- _TASK GOAL_: All records are to be printed exactly as they appear.

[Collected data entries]
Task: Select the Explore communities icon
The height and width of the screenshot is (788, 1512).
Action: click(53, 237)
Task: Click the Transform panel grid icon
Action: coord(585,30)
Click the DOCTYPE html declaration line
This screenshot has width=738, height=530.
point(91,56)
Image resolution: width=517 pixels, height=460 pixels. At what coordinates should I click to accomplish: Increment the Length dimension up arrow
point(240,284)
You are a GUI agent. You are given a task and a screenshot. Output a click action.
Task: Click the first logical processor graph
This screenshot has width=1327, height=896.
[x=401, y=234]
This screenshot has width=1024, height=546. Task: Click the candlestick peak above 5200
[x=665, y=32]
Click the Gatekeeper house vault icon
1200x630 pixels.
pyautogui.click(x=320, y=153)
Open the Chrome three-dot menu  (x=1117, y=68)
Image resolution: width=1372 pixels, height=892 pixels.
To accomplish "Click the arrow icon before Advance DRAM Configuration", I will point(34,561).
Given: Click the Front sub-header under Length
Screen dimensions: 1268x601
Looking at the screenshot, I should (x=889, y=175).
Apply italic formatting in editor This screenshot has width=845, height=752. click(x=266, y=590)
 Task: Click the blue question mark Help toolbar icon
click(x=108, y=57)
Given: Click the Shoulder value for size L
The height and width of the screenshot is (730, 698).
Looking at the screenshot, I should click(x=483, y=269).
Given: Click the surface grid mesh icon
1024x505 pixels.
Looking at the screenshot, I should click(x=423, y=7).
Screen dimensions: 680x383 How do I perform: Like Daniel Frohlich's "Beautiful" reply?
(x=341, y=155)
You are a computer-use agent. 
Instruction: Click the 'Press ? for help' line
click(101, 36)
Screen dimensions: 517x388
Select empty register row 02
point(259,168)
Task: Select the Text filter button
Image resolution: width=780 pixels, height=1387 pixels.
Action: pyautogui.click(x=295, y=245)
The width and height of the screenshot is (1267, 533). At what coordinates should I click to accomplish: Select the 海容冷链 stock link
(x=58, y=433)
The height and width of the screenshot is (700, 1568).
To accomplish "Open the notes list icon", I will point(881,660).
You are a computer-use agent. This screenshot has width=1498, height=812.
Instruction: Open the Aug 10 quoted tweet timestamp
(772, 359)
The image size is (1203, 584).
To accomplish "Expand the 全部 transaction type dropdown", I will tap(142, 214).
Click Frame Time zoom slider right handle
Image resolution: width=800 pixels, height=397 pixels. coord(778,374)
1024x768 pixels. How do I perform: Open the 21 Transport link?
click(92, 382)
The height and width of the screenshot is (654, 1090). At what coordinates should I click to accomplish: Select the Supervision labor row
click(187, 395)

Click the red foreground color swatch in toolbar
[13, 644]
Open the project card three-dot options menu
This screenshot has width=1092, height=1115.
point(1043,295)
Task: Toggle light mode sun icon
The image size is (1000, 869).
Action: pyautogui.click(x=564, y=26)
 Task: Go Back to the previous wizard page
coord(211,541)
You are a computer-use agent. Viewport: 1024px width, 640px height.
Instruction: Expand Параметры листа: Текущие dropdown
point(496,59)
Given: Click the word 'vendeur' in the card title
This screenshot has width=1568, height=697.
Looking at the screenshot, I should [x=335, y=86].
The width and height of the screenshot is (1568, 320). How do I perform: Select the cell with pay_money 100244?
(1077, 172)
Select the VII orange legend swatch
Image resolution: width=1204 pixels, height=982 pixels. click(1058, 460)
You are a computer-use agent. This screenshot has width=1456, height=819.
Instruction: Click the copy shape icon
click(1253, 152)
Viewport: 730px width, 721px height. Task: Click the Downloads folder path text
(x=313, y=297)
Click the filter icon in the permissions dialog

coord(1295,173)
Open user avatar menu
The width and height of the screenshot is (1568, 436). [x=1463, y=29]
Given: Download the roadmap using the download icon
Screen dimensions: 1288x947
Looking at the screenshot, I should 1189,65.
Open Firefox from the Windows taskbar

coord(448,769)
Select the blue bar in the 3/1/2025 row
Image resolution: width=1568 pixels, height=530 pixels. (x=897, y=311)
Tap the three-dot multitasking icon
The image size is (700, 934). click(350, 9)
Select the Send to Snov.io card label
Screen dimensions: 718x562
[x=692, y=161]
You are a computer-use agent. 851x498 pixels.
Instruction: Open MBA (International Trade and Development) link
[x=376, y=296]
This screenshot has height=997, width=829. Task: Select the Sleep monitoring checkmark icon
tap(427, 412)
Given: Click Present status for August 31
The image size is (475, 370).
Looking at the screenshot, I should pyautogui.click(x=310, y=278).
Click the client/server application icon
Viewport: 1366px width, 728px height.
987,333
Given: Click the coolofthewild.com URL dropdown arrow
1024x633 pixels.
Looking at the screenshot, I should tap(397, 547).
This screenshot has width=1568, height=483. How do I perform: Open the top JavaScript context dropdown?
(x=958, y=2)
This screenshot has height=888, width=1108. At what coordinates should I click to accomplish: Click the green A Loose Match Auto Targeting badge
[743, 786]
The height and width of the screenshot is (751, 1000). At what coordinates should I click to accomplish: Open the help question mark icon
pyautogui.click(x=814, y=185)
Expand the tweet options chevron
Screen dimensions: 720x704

- _RESULT OF THE TASK_:
Task: Select the Explore communities icon
The height and width of the screenshot is (788, 1512).
Action: click(53, 237)
Task: Click the Transform panel grid icon
Action: coord(585,30)
Click the DOCTYPE html declaration line
This screenshot has width=738, height=530.
point(91,56)
Image resolution: width=517 pixels, height=460 pixels. At what coordinates should I click to accomplish: Increment the Length dimension up arrow
point(240,284)
You are a GUI agent. You are given a task and a screenshot. Output a click action.
Task: Click the first logical processor graph
This screenshot has width=1327, height=896.
[x=401, y=234]
This screenshot has width=1024, height=546. Task: Click the candlestick peak above 5200
[x=665, y=32]
Click the Gatekeeper house vault icon
1200x630 pixels.
pyautogui.click(x=320, y=153)
Open the Chrome three-dot menu  (x=1117, y=68)
Image resolution: width=1372 pixels, height=892 pixels.
To accomplish "Click the arrow icon before Advance DRAM Configuration", I will point(34,561).
Given: Click the Front sub-header under Length
Screen dimensions: 1268x601
Looking at the screenshot, I should (x=889, y=175).
Apply italic formatting in editor This screenshot has width=845, height=752. click(x=266, y=590)
 Task: Click the blue question mark Help toolbar icon
click(x=108, y=57)
Given: Click the Shoulder value for size L
The height and width of the screenshot is (730, 698).
Looking at the screenshot, I should click(x=483, y=269).
Given: Click the surface grid mesh icon
1024x505 pixels.
Looking at the screenshot, I should click(x=423, y=7).
Screen dimensions: 680x383 How do I perform: Like Daniel Frohlich's "Beautiful" reply?
(x=341, y=155)
You are a computer-use agent. 
Instruction: Click the 'Press ? for help' line
click(101, 36)
Screen dimensions: 517x388
Select empty register row 02
point(259,168)
Task: Select the Text filter button
Image resolution: width=780 pixels, height=1387 pixels.
Action: pyautogui.click(x=295, y=245)
The width and height of the screenshot is (1267, 533). At what coordinates should I click to accomplish: Select the 海容冷链 stock link
(x=58, y=433)
The height and width of the screenshot is (700, 1568).
To accomplish "Open the notes list icon", I will point(881,660).
You are a computer-use agent. This screenshot has width=1498, height=812.
Instruction: Open the Aug 10 quoted tweet timestamp
(772, 359)
The image size is (1203, 584).
To accomplish "Expand the 全部 transaction type dropdown", I will tap(142, 214).
Click Frame Time zoom slider right handle
Image resolution: width=800 pixels, height=397 pixels. coord(778,374)
1024x768 pixels. How do I perform: Open the 21 Transport link?
click(92, 382)
The height and width of the screenshot is (654, 1090). At what coordinates should I click to accomplish: Select the Supervision labor row
click(187, 395)

Click the red foreground color swatch in toolbar
[13, 644]
Open the project card three-dot options menu
This screenshot has width=1092, height=1115.
point(1043,295)
Task: Toggle light mode sun icon
The image size is (1000, 869).
Action: pyautogui.click(x=564, y=26)
 Task: Go Back to the previous wizard page
coord(211,541)
You are a computer-use agent. Viewport: 1024px width, 640px height.
Instruction: Expand Параметры листа: Текущие dropdown
point(496,59)
Given: Click the word 'vendeur' in the card title
This screenshot has width=1568, height=697.
Looking at the screenshot, I should [x=335, y=86].
The width and height of the screenshot is (1568, 320). How do I perform: Select the cell with pay_money 100244?
(1077, 172)
Select the VII orange legend swatch
Image resolution: width=1204 pixels, height=982 pixels. click(1058, 460)
You are a computer-use agent. This screenshot has width=1456, height=819.
Instruction: Click the copy shape icon
click(1253, 152)
Viewport: 730px width, 721px height. Task: Click the Downloads folder path text
(x=313, y=297)
Click the filter icon in the permissions dialog

coord(1295,173)
Open user avatar menu
The width and height of the screenshot is (1568, 436). [x=1463, y=29]
Given: Download the roadmap using the download icon
Screen dimensions: 1288x947
Looking at the screenshot, I should 1189,65.
Open Firefox from the Windows taskbar

coord(448,769)
Select the blue bar in the 3/1/2025 row
Image resolution: width=1568 pixels, height=530 pixels. (x=897, y=311)
Tap the three-dot multitasking icon
The image size is (700, 934). click(350, 9)
Select the Send to Snov.io card label
Screen dimensions: 718x562
[x=692, y=161]
You are a computer-use agent. 851x498 pixels.
Instruction: Open MBA (International Trade and Development) link
[x=376, y=296]
This screenshot has height=997, width=829. Task: Select the Sleep monitoring checkmark icon
tap(427, 412)
Given: Click Present status for August 31
The image size is (475, 370).
Looking at the screenshot, I should pyautogui.click(x=310, y=278).
Click the client/server application icon
Viewport: 1366px width, 728px height.
987,333
Given: Click the coolofthewild.com URL dropdown arrow
1024x633 pixels.
Looking at the screenshot, I should tap(397, 547).
This screenshot has width=1568, height=483. How do I perform: Open the top JavaScript context dropdown?
(x=958, y=2)
This screenshot has height=888, width=1108. At what coordinates should I click to accomplish: Click the green A Loose Match Auto Targeting badge
[743, 786]
The height and width of the screenshot is (751, 1000). At what coordinates should I click to accomplish: Open the help question mark icon
pyautogui.click(x=814, y=185)
Expand the tweet options chevron
Screen dimensions: 720x704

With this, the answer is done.